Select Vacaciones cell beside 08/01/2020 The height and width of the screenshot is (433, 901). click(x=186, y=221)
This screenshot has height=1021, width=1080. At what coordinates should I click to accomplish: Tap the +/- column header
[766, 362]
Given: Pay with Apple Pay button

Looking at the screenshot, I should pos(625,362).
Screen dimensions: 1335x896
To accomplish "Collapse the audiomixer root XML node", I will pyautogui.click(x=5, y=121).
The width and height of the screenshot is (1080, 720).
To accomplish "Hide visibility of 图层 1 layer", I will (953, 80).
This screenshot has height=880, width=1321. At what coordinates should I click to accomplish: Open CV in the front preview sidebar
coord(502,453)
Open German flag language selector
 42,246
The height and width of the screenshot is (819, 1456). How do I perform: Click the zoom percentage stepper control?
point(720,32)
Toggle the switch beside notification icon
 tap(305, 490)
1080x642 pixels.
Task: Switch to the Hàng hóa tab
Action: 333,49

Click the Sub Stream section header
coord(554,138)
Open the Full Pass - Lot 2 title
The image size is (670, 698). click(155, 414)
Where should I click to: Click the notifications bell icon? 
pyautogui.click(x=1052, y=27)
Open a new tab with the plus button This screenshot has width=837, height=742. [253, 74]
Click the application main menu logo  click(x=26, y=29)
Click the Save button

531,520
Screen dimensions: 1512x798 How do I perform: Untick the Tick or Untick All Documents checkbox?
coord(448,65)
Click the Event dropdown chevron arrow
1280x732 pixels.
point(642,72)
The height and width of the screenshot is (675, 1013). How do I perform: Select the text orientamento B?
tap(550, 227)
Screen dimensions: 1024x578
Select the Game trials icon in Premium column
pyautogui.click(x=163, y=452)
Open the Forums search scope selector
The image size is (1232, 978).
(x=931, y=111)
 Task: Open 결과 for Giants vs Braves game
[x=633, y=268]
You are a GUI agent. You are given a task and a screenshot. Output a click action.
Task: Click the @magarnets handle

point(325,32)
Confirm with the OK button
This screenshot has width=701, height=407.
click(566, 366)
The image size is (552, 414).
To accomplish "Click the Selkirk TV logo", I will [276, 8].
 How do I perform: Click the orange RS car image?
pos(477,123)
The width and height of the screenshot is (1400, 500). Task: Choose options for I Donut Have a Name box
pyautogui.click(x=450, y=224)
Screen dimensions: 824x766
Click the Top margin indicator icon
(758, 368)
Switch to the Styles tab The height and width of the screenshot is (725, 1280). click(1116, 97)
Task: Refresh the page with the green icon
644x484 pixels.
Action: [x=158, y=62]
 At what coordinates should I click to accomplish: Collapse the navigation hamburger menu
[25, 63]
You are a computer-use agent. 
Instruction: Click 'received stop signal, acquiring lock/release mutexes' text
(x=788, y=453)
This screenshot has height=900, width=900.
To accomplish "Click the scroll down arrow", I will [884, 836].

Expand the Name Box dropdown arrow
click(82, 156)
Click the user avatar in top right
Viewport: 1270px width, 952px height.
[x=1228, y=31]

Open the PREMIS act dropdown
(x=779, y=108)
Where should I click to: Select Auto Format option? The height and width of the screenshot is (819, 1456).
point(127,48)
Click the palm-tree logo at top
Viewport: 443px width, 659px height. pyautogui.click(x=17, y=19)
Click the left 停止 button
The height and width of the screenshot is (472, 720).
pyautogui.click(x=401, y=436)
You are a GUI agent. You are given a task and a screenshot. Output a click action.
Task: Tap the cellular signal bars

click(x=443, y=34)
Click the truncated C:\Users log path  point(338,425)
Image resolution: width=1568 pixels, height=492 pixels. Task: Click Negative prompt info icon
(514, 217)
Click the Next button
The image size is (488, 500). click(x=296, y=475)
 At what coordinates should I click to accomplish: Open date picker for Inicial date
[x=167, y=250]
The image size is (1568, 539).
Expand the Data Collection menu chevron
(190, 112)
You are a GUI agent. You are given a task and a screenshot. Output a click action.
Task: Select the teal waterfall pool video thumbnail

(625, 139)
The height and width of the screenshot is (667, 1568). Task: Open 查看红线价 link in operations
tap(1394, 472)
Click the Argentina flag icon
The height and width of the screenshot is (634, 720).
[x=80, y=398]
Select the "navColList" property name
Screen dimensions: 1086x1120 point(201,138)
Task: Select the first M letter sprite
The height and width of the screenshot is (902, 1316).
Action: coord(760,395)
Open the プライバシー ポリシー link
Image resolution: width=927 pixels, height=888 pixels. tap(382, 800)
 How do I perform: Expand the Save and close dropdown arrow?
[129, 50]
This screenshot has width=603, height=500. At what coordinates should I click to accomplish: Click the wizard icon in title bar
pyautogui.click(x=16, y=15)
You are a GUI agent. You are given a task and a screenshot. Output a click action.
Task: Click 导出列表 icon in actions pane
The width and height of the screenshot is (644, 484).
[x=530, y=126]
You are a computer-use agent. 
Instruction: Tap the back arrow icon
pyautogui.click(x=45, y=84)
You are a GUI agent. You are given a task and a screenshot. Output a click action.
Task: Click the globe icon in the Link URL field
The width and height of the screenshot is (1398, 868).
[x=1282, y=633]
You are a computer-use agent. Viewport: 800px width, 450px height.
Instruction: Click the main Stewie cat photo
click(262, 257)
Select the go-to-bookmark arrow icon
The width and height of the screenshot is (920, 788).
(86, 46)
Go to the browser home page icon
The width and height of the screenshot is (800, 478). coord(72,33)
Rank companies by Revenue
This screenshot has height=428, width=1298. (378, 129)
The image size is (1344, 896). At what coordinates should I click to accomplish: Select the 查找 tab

● ● ● ●

- _Activity_
Repeat every record, keeping each line exactly as it is.

- _Output of the task_
Select Vacaciones cell beside 08/01/2020 The height and width of the screenshot is (433, 901). click(x=186, y=221)
This screenshot has height=1021, width=1080. At what coordinates should I click to accomplish: Tap the +/- column header
[766, 362]
Given: Pay with Apple Pay button

Looking at the screenshot, I should pos(625,362).
Screen dimensions: 1335x896
To accomplish "Collapse the audiomixer root XML node", I will pyautogui.click(x=5, y=121).
The width and height of the screenshot is (1080, 720).
To accomplish "Hide visibility of 图层 1 layer", I will (953, 80).
This screenshot has height=880, width=1321. At what coordinates should I click to accomplish: Open CV in the front preview sidebar
coord(502,453)
Open German flag language selector
 42,246
The height and width of the screenshot is (819, 1456). How do I perform: Click the zoom percentage stepper control?
point(720,32)
Toggle the switch beside notification icon
 tap(305, 490)
1080x642 pixels.
Task: Switch to the Hàng hóa tab
Action: 333,49

Click the Sub Stream section header
coord(554,138)
Open the Full Pass - Lot 2 title
The image size is (670, 698). click(155, 414)
Where should I click to: Click the notifications bell icon? 
pyautogui.click(x=1052, y=27)
Open a new tab with the plus button This screenshot has width=837, height=742. [253, 74]
Click the application main menu logo  click(x=26, y=29)
Click the Save button

531,520
Screen dimensions: 1512x798 How do I perform: Untick the Tick or Untick All Documents checkbox?
coord(448,65)
Click the Event dropdown chevron arrow
1280x732 pixels.
point(642,72)
The height and width of the screenshot is (675, 1013). How do I perform: Select the text orientamento B?
tap(550, 227)
Screen dimensions: 1024x578
Select the Game trials icon in Premium column
pyautogui.click(x=163, y=452)
Open the Forums search scope selector
The image size is (1232, 978).
(x=931, y=111)
 Task: Open 결과 for Giants vs Braves game
[x=633, y=268]
You are a GUI agent. You are given a task and a screenshot. Output a click action.
Task: Click the @magarnets handle

point(325,32)
Confirm with the OK button
This screenshot has width=701, height=407.
click(566, 366)
The image size is (552, 414).
To accomplish "Click the Selkirk TV logo", I will [276, 8].
 How do I perform: Click the orange RS car image?
pos(477,123)
The width and height of the screenshot is (1400, 500). Task: Choose options for I Donut Have a Name box
pyautogui.click(x=450, y=224)
Screen dimensions: 824x766
Click the Top margin indicator icon
(758, 368)
Switch to the Styles tab The height and width of the screenshot is (725, 1280). click(1116, 97)
Task: Refresh the page with the green icon
644x484 pixels.
Action: [x=158, y=62]
 At what coordinates should I click to accomplish: Collapse the navigation hamburger menu
[25, 63]
You are a computer-use agent. 
Instruction: Click 'received stop signal, acquiring lock/release mutexes' text
(x=788, y=453)
This screenshot has height=900, width=900.
To accomplish "Click the scroll down arrow", I will [884, 836].

Expand the Name Box dropdown arrow
click(82, 156)
Click the user avatar in top right
Viewport: 1270px width, 952px height.
[x=1228, y=31]

Open the PREMIS act dropdown
(x=779, y=108)
Where should I click to: Select Auto Format option? The height and width of the screenshot is (819, 1456).
point(127,48)
Click the palm-tree logo at top
Viewport: 443px width, 659px height. pyautogui.click(x=17, y=19)
Click the left 停止 button
The height and width of the screenshot is (472, 720).
pyautogui.click(x=401, y=436)
You are a GUI agent. You are given a task and a screenshot. Output a click action.
Task: Tap the cellular signal bars

click(x=443, y=34)
Click the truncated C:\Users log path  point(338,425)
Image resolution: width=1568 pixels, height=492 pixels. Task: Click Negative prompt info icon
(514, 217)
Click the Next button
The image size is (488, 500). click(x=296, y=475)
 At what coordinates should I click to accomplish: Open date picker for Inicial date
[x=167, y=250]
The image size is (1568, 539).
Expand the Data Collection menu chevron
(190, 112)
You are a GUI agent. You are given a task and a screenshot. Output a click action.
Task: Select the teal waterfall pool video thumbnail

(625, 139)
The height and width of the screenshot is (667, 1568). Task: Open 查看红线价 link in operations
tap(1394, 472)
Click the Argentina flag icon
The height and width of the screenshot is (634, 720).
[x=80, y=398]
Select the "navColList" property name
Screen dimensions: 1086x1120 point(201,138)
Task: Select the first M letter sprite
The height and width of the screenshot is (902, 1316).
Action: coord(760,395)
Open the プライバシー ポリシー link
Image resolution: width=927 pixels, height=888 pixels. tap(382, 800)
 How do I perform: Expand the Save and close dropdown arrow?
[129, 50]
This screenshot has width=603, height=500. At what coordinates should I click to accomplish: Click the wizard icon in title bar
pyautogui.click(x=16, y=15)
You are a GUI agent. You are given a task and a screenshot. Output a click action.
Task: Click 导出列表 icon in actions pane
The width and height of the screenshot is (644, 484).
[x=530, y=126]
You are a computer-use agent. 
Instruction: Tap the back arrow icon
pyautogui.click(x=45, y=84)
You are a GUI agent. You are given a task and a screenshot. Output a click action.
Task: Click the globe icon in the Link URL field
The width and height of the screenshot is (1398, 868).
[x=1282, y=633]
You are a computer-use agent. Viewport: 800px width, 450px height.
Instruction: Click the main Stewie cat photo
click(262, 257)
Select the go-to-bookmark arrow icon
The width and height of the screenshot is (920, 788).
(86, 46)
Go to the browser home page icon
The width and height of the screenshot is (800, 478). coord(72,33)
Rank companies by Revenue
This screenshot has height=428, width=1298. (378, 129)
The image size is (1344, 896). At what coordinates should I click to accomplish: Select the 查找 tab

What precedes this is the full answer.